# BRIEF:
Gather each line of the material below that contains the string "accomplish", and copy those lines in full.

Rows of pointing data
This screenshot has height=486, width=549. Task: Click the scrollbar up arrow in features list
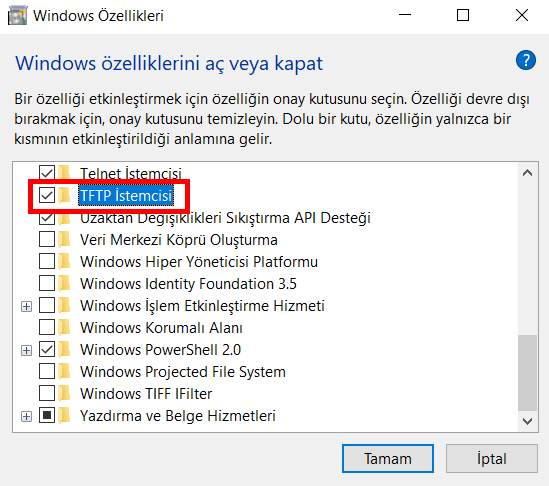(x=527, y=173)
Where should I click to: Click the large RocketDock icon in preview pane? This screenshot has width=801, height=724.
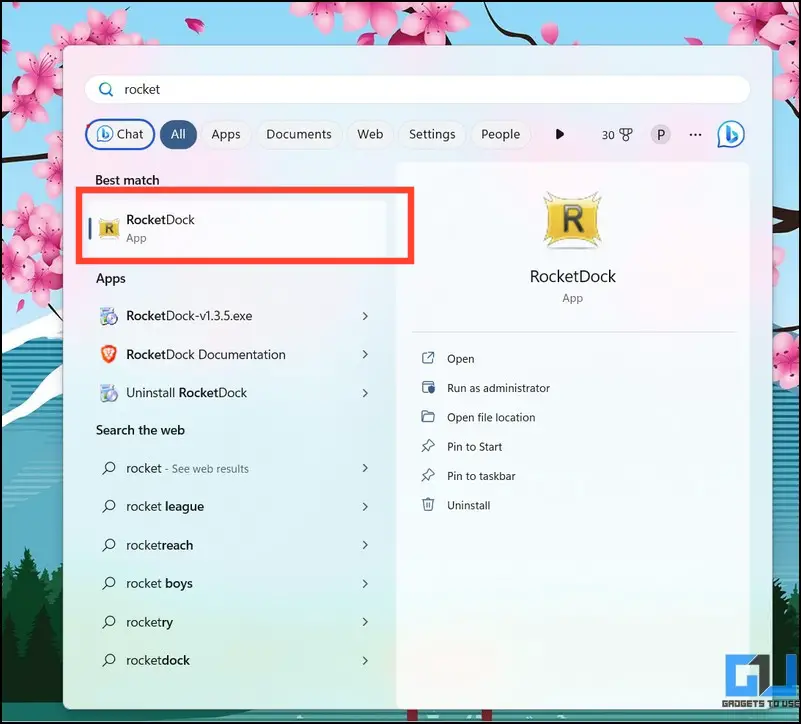pos(572,220)
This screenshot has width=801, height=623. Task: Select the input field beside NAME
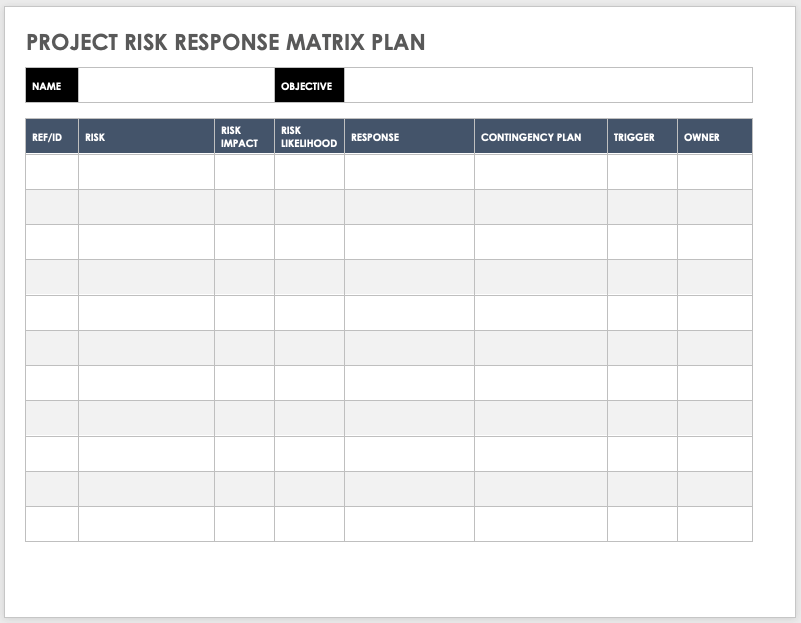pyautogui.click(x=175, y=86)
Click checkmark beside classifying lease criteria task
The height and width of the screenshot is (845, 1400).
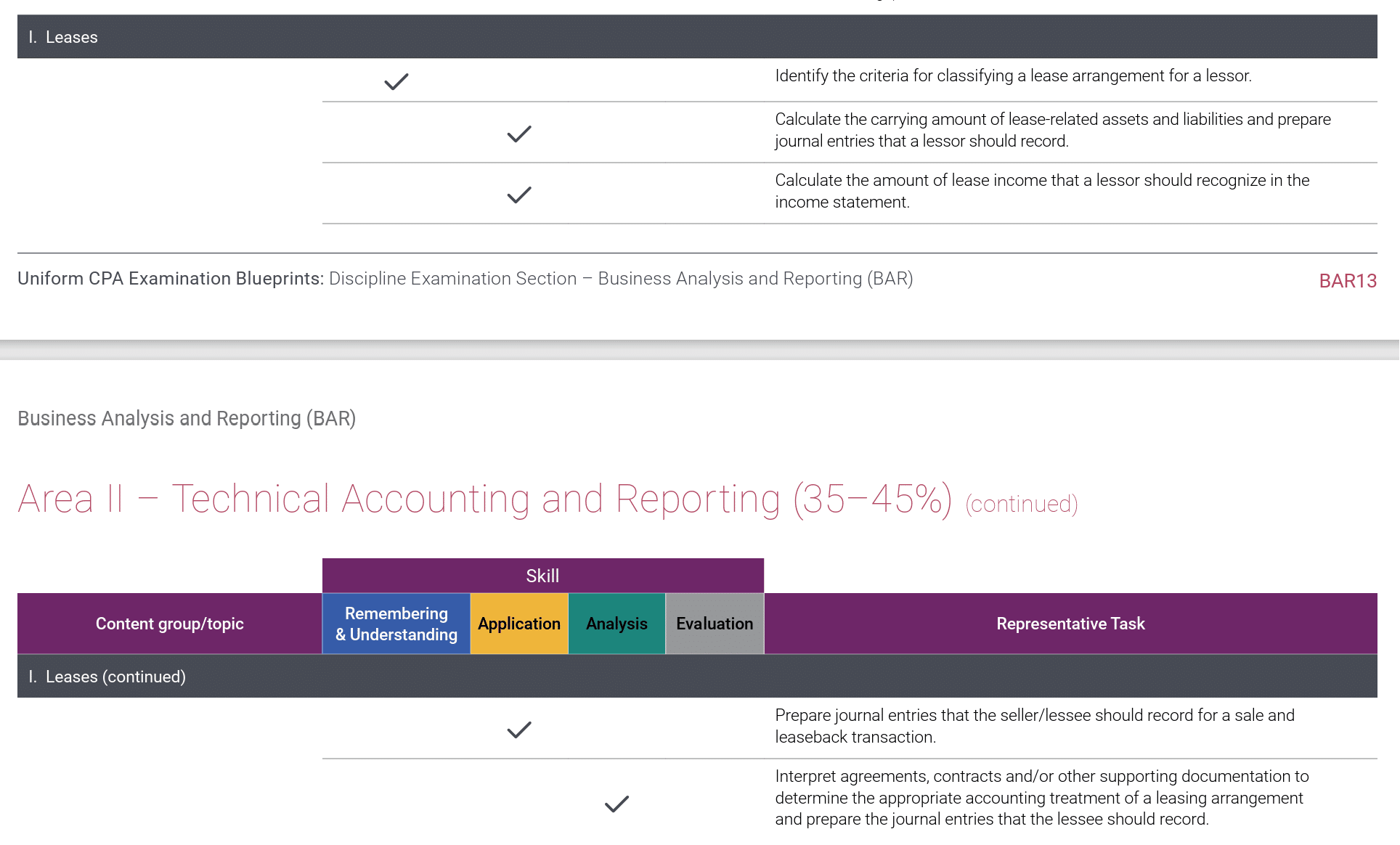[396, 81]
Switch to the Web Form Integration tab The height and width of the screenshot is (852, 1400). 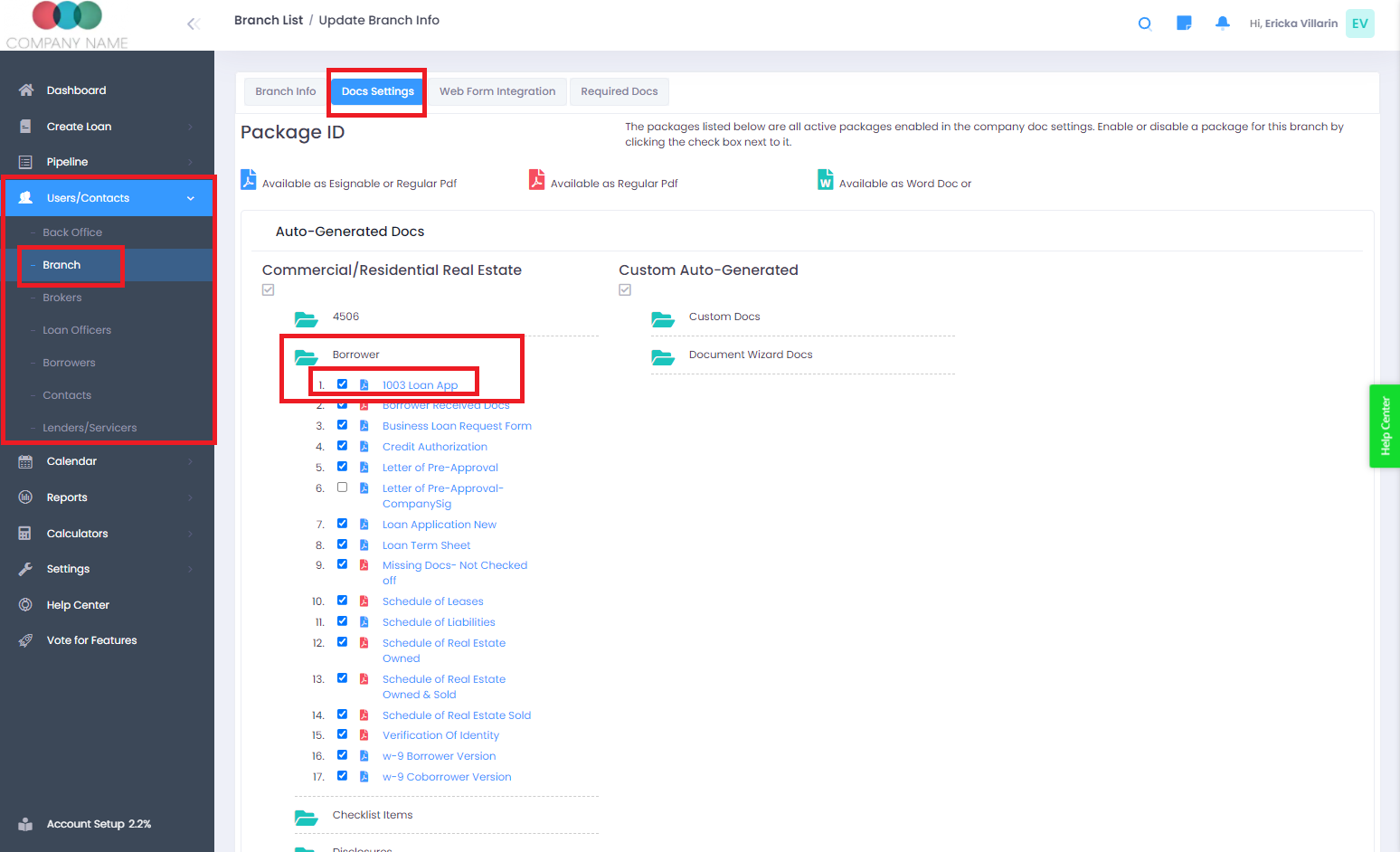click(x=497, y=91)
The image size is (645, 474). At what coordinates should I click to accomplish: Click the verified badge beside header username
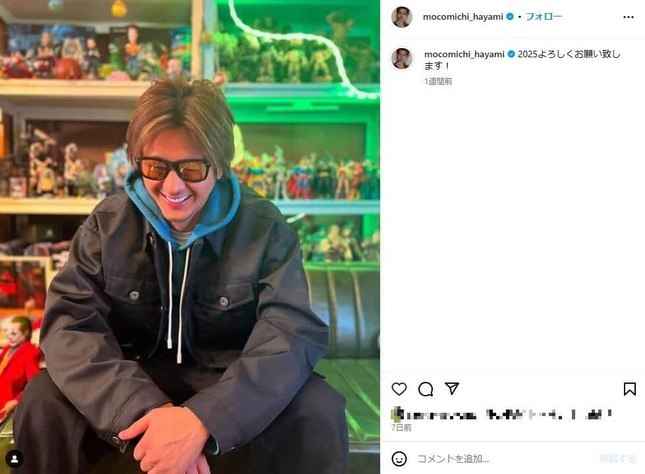510,17
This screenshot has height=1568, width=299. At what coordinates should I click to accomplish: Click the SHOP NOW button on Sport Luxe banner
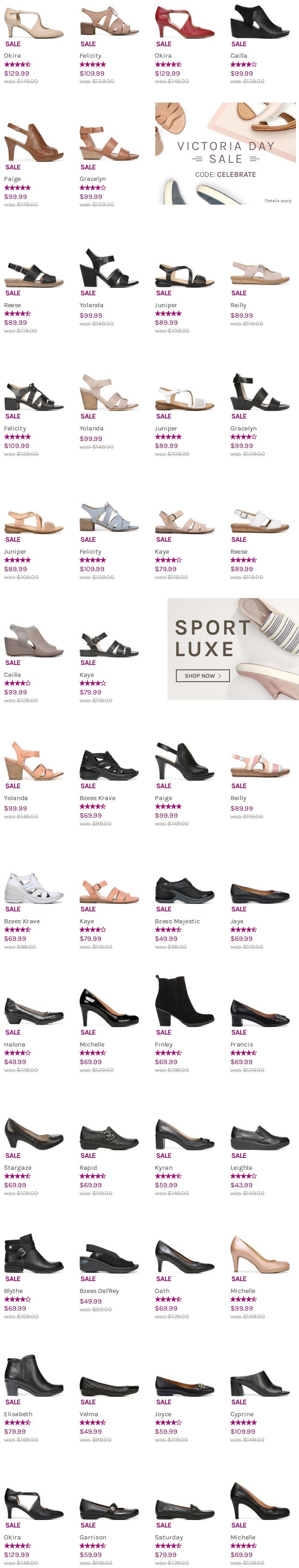(202, 676)
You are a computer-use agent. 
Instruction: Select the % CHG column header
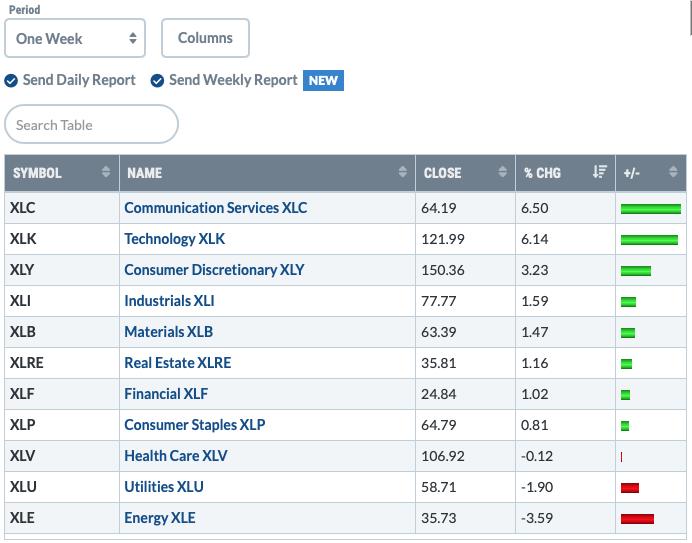[542, 173]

# FINISHED ANSWER:
The image size is (645, 474). At what coordinates should I click to accomplish: Click the verified badge beside header username
This screenshot has height=1568, width=299. At what coordinates should I click to accomplish: Click the SHOP NOW button on Sport Luxe banner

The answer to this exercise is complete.